Work item - Write each record again exactly as it stands.

[Stored data entries]
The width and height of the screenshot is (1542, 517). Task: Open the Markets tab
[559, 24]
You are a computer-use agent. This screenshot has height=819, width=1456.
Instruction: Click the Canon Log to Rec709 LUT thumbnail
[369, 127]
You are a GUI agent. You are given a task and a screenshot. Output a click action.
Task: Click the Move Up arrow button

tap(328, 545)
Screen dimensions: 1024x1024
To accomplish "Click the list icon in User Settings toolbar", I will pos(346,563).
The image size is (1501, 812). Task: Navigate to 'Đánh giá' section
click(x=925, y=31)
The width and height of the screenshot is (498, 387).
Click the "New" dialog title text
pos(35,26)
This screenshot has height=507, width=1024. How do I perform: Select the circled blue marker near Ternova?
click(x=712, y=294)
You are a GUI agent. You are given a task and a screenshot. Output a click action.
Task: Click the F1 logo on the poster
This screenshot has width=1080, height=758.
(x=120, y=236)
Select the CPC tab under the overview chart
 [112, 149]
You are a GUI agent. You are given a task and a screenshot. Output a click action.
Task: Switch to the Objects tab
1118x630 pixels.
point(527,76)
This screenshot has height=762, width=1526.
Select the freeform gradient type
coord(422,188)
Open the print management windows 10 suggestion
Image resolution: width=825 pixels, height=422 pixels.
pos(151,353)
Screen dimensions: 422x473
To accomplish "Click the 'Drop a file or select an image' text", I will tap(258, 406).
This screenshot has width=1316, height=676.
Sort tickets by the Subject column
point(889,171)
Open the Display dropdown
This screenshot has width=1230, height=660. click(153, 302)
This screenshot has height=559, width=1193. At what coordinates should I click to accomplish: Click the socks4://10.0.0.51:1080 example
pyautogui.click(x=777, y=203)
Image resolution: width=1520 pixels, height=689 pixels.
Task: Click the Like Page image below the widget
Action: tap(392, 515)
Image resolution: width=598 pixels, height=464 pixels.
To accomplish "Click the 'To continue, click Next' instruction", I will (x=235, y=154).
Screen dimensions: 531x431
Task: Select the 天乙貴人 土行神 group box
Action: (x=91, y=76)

Solution to this exercise -
The width and height of the screenshot is (1542, 517). Task: Open the Markets tab
[559, 24]
You are a computer-use agent. This screenshot has height=819, width=1456.
Instruction: Click the Canon Log to Rec709 LUT thumbnail
[369, 127]
You are a GUI agent. You are given a task and a screenshot. Output a click action.
Task: Click the Move Up arrow button

tap(328, 545)
Screen dimensions: 1024x1024
To accomplish "Click the list icon in User Settings toolbar", I will pos(346,563).
The image size is (1501, 812). Task: Navigate to 'Đánh giá' section
click(x=925, y=31)
The width and height of the screenshot is (498, 387).
Click the "New" dialog title text
pos(35,26)
This screenshot has height=507, width=1024. How do I perform: Select the circled blue marker near Ternova?
click(x=712, y=294)
You are a GUI agent. You are given a task and a screenshot. Output a click action.
Task: Click the F1 logo on the poster
This screenshot has width=1080, height=758.
(x=120, y=236)
Select the CPC tab under the overview chart
 [112, 149]
You are a GUI agent. You are given a task and a screenshot. Output a click action.
Task: Switch to the Objects tab
1118x630 pixels.
point(527,76)
This screenshot has height=762, width=1526.
Select the freeform gradient type
coord(422,188)
Open the print management windows 10 suggestion
Image resolution: width=825 pixels, height=422 pixels.
pos(151,353)
Screen dimensions: 422x473
To accomplish "Click the 'Drop a file or select an image' text", I will tap(258, 406).
This screenshot has width=1316, height=676.
Sort tickets by the Subject column
point(889,171)
Open the Display dropdown
This screenshot has width=1230, height=660. click(153, 302)
This screenshot has height=559, width=1193. At what coordinates should I click to accomplish: Click the socks4://10.0.0.51:1080 example
pyautogui.click(x=777, y=203)
Image resolution: width=1520 pixels, height=689 pixels.
Task: Click the Like Page image below the widget
Action: tap(392, 515)
Image resolution: width=598 pixels, height=464 pixels.
To accomplish "Click the 'To continue, click Next' instruction", I will (x=235, y=154).
Screen dimensions: 531x431
Task: Select the 天乙貴人 土行神 group box
Action: (x=91, y=76)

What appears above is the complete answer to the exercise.